» **Objective**
Locate each line below that contains the string "target", with case counting, and copy those lines.

» **Records for element lookup**
....

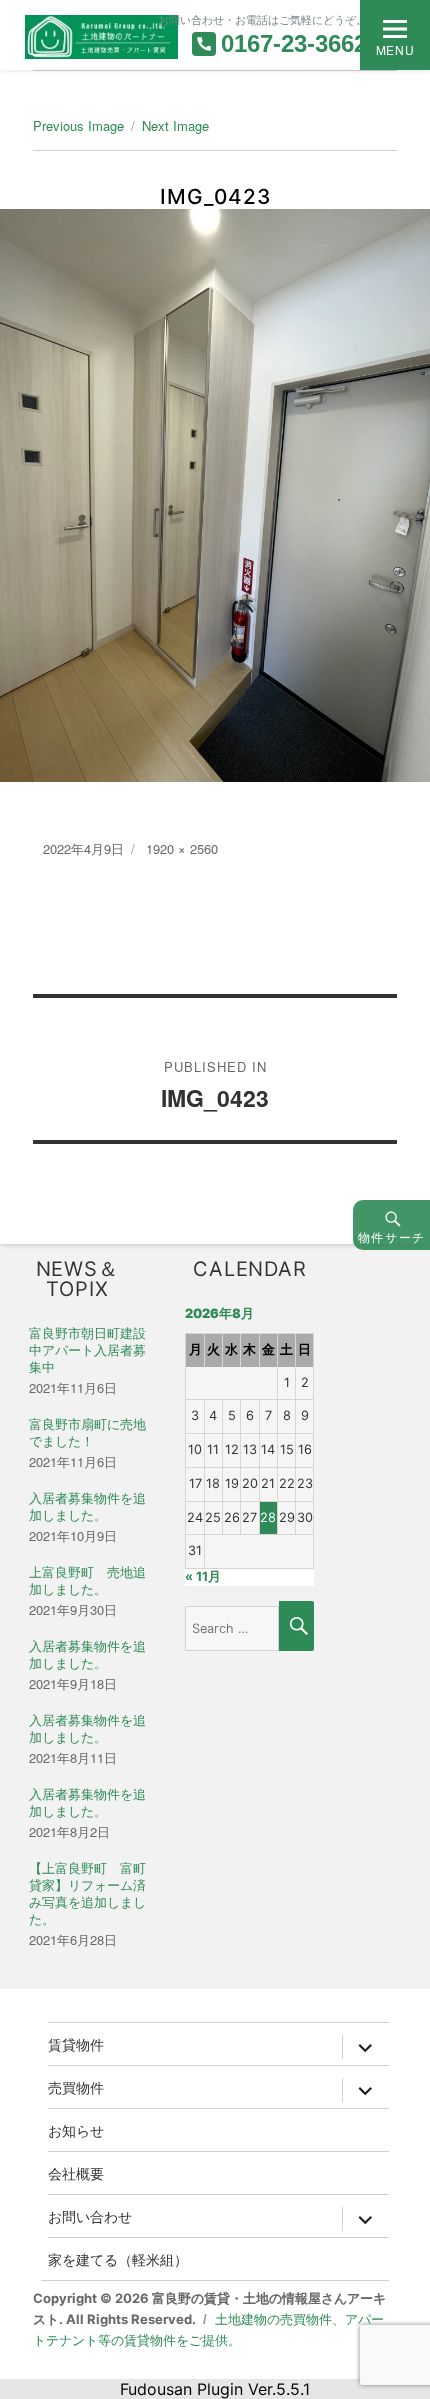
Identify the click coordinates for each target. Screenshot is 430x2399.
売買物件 (76, 2087)
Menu (395, 49)
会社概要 (76, 2173)
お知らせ (76, 2130)
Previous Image (78, 125)
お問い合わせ (90, 2216)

....

» **Exercise output**
Identify the click coordinates for each target. Screenshot is 430x2399.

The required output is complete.